═══ SOURCE EXCERPT

No. Flat out no. There is no competition and they're literally providing what they are capable of to take care of the others' need. Mutual aid is not a marketplace and the fact you instinctually thought of it that way tells me you need a book on capitalist realism.

[–] platypus_plumba@lemmy.world 16 points 10 months ago (1 children)

There's no competition between trees? Hmm...

[–] zbyte64@lemmy.blahaj.zone 10 points 10 months ago* (last edited 10 months ago) (1 children)

Not all competition is mediated via markets. Mushrooms will compete by injecting themselves into their adversaries using their own internal pressure.

[–] platypus_plumba@lemmy.world 5 points 10 months ago* (last edited 10 months ago) (1 children)

Yeha, but they are showing an instance of nature in which things work one way and ask "why can't humans XYZ if even a mushroom can? ", but there are also plenty of instances in which nature is savage.

══════
═══ DATA RECORDS

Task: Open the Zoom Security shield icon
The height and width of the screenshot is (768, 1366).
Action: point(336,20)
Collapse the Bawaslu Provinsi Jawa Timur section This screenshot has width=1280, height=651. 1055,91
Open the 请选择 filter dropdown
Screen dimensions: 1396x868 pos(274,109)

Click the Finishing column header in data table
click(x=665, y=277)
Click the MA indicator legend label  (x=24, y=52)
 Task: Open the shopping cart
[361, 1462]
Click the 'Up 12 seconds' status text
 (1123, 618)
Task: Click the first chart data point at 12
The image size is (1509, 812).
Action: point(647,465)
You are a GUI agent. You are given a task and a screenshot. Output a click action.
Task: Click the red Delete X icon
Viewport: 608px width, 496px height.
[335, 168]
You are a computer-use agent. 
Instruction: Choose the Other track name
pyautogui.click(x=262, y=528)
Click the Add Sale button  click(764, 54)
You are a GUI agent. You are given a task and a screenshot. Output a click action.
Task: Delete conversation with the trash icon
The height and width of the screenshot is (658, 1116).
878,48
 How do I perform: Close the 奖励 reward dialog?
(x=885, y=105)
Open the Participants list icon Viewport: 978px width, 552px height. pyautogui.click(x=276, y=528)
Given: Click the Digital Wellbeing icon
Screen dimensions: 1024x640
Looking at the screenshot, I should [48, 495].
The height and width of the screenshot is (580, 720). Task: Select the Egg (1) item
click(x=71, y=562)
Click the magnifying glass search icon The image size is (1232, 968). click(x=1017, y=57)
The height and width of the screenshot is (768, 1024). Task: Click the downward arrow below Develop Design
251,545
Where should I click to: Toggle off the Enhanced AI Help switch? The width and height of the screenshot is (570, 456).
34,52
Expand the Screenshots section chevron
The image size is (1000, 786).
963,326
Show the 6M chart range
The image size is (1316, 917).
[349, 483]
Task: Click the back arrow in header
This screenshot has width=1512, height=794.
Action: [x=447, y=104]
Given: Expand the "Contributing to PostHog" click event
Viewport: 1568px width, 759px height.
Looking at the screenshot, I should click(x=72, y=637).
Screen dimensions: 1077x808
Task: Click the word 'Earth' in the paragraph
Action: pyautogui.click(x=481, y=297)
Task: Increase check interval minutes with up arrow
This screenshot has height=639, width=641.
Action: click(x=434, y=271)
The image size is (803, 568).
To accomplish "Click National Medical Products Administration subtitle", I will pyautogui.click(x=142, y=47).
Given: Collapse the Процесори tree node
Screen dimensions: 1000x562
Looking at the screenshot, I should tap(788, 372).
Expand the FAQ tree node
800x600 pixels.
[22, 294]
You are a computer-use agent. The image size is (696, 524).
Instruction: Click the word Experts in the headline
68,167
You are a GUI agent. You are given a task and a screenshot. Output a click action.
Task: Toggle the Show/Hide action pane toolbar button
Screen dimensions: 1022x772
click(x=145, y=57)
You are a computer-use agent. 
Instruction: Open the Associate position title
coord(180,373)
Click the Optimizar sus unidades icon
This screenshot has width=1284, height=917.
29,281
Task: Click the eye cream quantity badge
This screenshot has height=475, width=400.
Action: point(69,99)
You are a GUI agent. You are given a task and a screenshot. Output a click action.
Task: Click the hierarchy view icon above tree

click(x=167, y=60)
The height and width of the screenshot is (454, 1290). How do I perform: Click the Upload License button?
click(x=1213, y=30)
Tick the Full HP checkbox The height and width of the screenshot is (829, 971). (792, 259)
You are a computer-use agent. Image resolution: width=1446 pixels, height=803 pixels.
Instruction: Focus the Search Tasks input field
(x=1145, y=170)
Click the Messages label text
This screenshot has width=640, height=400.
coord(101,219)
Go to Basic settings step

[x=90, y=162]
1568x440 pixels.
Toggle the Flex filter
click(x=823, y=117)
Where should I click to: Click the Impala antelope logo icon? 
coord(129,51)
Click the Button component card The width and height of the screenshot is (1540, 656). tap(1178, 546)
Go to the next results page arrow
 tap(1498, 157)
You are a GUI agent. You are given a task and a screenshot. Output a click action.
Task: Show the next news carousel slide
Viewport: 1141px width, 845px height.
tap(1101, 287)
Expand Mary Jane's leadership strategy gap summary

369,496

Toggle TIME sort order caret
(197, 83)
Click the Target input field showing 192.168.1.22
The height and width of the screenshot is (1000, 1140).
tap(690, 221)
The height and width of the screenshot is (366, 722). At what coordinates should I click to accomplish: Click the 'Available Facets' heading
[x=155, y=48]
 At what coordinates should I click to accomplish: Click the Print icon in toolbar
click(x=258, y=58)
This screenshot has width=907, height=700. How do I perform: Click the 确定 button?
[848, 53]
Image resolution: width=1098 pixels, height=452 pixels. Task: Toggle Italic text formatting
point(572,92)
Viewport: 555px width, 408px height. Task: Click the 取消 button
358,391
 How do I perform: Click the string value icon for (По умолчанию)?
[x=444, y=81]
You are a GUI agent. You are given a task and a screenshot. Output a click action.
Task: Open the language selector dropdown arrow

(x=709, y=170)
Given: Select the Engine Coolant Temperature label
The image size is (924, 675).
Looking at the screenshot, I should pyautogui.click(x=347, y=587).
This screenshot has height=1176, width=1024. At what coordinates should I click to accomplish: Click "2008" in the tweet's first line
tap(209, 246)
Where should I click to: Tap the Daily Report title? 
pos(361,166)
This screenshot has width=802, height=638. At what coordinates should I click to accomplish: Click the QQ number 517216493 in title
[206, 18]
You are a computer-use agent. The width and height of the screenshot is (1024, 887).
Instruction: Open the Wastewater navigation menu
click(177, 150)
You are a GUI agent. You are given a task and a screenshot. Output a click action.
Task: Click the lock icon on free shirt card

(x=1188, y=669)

══════

* _SHORT EXERCISE_: Please list, in order, the point counts shown in the comment headers of the forum thread excerpt.

* _TASK ANSWER_: 16, 10, 5